**Quoted text**:

Boardwalk Empire: Women Have the Vote, Now What?

Over the past decade it has become increasingly clear that the best new series on television are to be found outside the Big Three commercial networks, and HBO’s Boardwalk Empire is another example of this modern truism. Season One, which wraps up December 5, has taken viewers from the eve of Prohibition through the passage of the 19th Amendment and beyond that into the lives of the people who inhabit this fact-meets-fiction 1920’s Atlantic City. It’s a place full of illegal liquor, the crime bosses who vie for control of its distribution and the women who fill whatever role the men deem them worthy of filling, be that Madonna or whore or somewhere in between.

(Word and element location records)

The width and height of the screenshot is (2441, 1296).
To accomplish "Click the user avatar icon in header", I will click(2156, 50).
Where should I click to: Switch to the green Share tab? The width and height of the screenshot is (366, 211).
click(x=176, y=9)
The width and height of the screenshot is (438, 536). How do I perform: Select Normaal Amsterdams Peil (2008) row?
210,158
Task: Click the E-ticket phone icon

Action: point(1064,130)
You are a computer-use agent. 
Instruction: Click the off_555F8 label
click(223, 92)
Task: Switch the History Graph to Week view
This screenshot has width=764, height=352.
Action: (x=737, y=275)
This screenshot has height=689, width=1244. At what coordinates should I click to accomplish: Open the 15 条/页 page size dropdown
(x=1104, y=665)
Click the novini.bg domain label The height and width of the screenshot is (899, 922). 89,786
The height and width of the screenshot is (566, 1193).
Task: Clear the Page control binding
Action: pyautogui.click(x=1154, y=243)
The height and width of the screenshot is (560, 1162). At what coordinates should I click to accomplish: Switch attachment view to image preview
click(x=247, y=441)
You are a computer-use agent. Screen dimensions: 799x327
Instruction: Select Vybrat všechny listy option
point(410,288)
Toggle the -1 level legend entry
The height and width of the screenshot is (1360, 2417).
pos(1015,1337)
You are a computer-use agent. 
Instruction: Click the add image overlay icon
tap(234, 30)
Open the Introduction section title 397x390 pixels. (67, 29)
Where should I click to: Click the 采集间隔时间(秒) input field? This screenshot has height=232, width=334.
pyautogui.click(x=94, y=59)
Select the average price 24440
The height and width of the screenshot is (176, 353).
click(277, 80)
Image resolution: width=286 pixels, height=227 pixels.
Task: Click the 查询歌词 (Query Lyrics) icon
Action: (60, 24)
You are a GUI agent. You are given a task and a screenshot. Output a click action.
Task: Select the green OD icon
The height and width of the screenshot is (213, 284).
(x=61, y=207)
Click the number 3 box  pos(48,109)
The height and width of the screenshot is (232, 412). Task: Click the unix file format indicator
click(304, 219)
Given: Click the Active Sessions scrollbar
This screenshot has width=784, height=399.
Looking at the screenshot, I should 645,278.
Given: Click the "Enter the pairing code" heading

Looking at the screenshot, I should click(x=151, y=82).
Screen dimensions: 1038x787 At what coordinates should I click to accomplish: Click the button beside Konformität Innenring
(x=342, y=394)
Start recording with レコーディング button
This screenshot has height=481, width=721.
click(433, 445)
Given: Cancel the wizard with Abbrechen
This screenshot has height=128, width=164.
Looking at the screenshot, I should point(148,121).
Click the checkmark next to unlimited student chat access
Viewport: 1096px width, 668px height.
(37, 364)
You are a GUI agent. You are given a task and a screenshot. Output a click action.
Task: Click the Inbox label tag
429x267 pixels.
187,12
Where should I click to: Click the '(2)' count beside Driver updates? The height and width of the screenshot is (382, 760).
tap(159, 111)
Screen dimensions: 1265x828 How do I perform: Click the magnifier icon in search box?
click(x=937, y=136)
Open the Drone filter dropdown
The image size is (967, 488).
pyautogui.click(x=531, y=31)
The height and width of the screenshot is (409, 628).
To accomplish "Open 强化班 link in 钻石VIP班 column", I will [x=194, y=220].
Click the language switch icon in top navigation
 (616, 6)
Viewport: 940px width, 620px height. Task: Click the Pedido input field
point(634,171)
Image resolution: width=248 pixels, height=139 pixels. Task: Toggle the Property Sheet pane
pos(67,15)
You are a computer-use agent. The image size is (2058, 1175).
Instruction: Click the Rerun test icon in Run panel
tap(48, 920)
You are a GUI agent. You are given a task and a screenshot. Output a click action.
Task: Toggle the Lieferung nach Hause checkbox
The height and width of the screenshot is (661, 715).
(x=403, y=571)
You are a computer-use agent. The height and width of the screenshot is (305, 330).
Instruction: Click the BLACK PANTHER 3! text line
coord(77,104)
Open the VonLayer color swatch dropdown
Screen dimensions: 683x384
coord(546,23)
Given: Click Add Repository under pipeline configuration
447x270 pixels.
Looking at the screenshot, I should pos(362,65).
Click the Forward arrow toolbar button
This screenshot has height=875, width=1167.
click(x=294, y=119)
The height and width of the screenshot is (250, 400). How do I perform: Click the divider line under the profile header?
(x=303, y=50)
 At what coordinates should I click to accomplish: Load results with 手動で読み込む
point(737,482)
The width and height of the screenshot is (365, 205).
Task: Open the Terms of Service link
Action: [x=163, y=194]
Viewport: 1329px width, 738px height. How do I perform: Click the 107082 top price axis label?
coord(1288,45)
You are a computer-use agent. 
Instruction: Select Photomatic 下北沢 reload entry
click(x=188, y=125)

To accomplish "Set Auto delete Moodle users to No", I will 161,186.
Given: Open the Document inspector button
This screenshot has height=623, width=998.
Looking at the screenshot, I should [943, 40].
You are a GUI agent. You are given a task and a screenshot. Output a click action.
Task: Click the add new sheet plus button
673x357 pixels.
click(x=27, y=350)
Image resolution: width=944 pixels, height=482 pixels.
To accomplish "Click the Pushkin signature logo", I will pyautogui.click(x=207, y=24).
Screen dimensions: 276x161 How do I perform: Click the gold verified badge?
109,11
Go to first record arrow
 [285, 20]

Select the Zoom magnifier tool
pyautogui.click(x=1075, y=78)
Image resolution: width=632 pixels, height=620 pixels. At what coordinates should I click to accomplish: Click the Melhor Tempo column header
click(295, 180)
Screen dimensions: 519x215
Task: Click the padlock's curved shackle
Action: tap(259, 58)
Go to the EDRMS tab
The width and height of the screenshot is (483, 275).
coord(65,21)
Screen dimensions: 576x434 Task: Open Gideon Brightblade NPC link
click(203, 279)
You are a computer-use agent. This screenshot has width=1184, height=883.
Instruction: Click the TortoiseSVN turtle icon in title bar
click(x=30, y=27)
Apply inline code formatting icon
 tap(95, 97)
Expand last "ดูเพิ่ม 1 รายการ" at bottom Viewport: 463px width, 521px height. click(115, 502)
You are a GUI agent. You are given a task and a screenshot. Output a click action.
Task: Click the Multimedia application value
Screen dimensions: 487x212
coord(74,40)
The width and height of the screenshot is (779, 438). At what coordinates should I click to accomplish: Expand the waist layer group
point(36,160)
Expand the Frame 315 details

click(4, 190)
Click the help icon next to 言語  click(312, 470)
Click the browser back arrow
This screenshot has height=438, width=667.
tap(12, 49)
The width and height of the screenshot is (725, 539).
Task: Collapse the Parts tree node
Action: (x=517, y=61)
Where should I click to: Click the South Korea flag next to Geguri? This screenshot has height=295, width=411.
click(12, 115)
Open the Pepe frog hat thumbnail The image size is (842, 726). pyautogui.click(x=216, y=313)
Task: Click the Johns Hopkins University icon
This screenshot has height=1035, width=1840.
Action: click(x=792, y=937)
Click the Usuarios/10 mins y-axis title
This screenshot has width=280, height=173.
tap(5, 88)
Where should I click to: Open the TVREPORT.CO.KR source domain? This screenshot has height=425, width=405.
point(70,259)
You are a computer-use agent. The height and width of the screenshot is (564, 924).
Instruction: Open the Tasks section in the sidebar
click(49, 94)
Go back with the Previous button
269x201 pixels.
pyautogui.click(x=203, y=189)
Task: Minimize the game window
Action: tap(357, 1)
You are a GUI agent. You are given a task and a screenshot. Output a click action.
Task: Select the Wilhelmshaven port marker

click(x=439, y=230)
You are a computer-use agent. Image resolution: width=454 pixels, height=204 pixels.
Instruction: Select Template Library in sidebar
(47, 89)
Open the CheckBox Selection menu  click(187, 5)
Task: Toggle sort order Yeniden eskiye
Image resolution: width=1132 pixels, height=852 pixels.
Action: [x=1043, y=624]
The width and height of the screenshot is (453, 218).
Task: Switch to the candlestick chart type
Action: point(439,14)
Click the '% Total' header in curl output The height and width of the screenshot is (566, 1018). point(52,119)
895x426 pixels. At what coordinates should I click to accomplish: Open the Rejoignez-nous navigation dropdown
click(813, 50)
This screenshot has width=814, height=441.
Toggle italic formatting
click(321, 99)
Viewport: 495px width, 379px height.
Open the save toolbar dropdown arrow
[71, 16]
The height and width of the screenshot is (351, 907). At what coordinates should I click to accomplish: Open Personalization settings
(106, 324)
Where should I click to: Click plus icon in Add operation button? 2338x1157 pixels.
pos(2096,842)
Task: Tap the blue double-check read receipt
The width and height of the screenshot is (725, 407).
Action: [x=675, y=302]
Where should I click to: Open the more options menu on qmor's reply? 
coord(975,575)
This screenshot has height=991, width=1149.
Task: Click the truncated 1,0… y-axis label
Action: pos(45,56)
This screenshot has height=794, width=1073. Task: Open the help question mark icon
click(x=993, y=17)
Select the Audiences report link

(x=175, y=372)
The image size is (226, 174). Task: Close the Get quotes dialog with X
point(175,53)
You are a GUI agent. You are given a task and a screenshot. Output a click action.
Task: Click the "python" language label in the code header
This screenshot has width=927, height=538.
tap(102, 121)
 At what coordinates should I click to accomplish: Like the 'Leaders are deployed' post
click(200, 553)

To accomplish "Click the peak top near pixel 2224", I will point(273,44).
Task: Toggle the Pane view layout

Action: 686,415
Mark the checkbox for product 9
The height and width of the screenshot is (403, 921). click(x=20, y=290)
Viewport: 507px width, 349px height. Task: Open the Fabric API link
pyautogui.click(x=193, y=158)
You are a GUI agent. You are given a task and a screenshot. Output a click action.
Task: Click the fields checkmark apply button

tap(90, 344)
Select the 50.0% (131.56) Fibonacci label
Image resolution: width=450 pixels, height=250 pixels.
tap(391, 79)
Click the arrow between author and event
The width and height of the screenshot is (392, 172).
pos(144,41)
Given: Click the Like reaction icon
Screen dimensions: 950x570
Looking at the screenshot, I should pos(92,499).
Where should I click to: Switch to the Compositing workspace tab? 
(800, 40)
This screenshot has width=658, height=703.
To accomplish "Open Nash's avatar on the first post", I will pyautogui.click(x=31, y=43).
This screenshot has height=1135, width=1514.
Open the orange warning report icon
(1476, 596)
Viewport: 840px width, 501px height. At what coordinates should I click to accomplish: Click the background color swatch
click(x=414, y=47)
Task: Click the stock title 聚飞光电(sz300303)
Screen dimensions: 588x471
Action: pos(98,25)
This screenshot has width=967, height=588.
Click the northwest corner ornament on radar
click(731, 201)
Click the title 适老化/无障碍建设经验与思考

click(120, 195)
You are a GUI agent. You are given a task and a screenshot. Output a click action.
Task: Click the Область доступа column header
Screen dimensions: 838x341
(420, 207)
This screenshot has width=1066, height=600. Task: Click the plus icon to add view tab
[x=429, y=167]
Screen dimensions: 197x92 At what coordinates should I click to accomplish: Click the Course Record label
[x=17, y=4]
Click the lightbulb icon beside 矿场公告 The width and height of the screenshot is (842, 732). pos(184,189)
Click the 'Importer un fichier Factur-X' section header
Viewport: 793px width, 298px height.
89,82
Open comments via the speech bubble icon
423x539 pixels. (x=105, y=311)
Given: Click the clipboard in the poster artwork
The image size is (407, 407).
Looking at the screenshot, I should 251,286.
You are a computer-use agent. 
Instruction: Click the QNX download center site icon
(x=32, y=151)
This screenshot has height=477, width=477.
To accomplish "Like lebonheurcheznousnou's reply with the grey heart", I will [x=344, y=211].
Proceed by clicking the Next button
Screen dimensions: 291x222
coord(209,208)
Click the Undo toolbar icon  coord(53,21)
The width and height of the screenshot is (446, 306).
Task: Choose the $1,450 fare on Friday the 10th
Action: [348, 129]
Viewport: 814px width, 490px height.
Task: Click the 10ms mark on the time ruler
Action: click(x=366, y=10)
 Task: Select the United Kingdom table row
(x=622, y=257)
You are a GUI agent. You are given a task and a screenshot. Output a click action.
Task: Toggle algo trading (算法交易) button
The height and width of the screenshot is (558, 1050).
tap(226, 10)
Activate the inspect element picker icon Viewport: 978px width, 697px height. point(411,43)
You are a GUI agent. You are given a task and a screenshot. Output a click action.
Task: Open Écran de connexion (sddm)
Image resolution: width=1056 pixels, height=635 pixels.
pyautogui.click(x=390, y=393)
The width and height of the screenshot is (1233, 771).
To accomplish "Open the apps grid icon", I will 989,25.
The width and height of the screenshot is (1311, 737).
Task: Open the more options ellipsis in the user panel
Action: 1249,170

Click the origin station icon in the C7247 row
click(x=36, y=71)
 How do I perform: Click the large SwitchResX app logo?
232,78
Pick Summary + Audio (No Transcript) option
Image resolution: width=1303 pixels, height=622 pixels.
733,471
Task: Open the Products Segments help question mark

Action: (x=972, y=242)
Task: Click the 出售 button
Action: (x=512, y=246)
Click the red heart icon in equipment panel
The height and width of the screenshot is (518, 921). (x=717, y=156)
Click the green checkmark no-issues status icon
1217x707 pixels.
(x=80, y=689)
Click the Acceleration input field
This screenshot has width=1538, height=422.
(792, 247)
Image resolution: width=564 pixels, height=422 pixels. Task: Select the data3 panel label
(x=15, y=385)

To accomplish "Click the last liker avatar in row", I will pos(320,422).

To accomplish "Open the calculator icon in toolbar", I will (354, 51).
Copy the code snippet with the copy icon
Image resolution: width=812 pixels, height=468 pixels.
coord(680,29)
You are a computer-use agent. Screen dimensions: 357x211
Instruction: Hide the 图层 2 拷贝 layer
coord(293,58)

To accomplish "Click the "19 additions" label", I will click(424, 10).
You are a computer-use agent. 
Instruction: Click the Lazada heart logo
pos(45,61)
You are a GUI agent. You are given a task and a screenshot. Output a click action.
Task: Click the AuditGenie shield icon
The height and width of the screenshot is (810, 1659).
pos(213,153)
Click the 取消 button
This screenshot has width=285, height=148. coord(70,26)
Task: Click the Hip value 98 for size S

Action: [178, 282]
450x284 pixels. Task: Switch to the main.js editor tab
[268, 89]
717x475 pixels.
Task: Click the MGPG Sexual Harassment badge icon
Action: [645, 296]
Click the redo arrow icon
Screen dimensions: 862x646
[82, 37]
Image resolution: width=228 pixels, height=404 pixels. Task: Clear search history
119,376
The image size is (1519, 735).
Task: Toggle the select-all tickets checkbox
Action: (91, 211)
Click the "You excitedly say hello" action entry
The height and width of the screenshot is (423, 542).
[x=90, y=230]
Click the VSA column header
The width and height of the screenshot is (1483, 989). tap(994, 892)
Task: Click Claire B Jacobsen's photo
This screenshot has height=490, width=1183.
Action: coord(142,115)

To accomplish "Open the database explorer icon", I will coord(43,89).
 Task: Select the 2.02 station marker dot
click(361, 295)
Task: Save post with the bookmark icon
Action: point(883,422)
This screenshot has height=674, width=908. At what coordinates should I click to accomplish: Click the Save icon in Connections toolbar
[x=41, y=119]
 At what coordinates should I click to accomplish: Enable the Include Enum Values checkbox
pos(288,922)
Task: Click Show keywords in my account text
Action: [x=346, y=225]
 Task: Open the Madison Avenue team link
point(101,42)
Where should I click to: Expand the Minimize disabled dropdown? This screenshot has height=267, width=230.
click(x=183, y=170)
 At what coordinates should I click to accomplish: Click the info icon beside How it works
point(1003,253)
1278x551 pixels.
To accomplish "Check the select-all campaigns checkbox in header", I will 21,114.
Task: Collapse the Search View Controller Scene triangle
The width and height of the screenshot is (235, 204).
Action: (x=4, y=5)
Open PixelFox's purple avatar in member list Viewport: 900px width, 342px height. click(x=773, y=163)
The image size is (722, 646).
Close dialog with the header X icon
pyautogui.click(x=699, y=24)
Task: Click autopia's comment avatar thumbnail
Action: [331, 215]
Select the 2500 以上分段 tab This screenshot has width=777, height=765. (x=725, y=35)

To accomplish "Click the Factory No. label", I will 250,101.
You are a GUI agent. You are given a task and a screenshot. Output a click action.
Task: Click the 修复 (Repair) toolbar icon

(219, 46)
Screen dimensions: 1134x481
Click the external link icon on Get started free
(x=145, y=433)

**What this exercise asks**:
A) Rewrite the part of the Boardwalk Empire review starting at "Boardwalk Empire: Women" and ending at "somewhere in between.", substituting "whiskey" for "liquor".
B) According to the Boardwalk Empire review, on what date does Season One wrap up?
C) Extend the Boardwalk Empire review by continuing on from its final sentence.

**Per-task answers**:
A)
Boardwalk Empire: Women Have the Vote, Now What?

Over the past decade it has become increasingly clear that the best new series on television are to be found outside the Big Three commercial networks, and HBO’s Boardwalk Empire is another example of this modern truism. Season One, which wraps up December 5, has taken viewers from the eve of Prohibition through the passage of the 19th Amendment and beyond that into the lives of the people who inhabit this fact-meets-fiction 1920’s Atlantic City. It’s a place full of illegal whiskey, the crime bosses who vie for control of its distribution and the women who fill whatever role the men deem them worthy of filling, be that Madonna or whore or somewhere in between.

B) December 5.

C)
The series revolves around Atlantic City treasurer Enoch “Nucky” Thompson (Steve Buscemi), the development of his Prohibition-era liquor empire and the workings of the Eastern seaboard political machine. There is attention to detail in the Atlantic City boardwalk, from the incubator babies in a storefront window to the billboard advertising that dominates the skyline, and historical figures (Warren G. Harding! Al Capone!) march across the screen at regular intervals. But Boardwalk Empire is more than just a period piece: There is a depth to the stories about the people who populate Nucky’s world, and many of those people happen to be women.

If the women in Boardwalk Empire have a motto, it might be “A girl’s gotta do what a girl’s gotta do.” Each of the women in the series has to make hard choices about how she is going to live her life, and many times those choices are not ones condoned by society. Those choices may best be epitomized by Irish immigrant Margaret Schroeder (Kelly Macdonald).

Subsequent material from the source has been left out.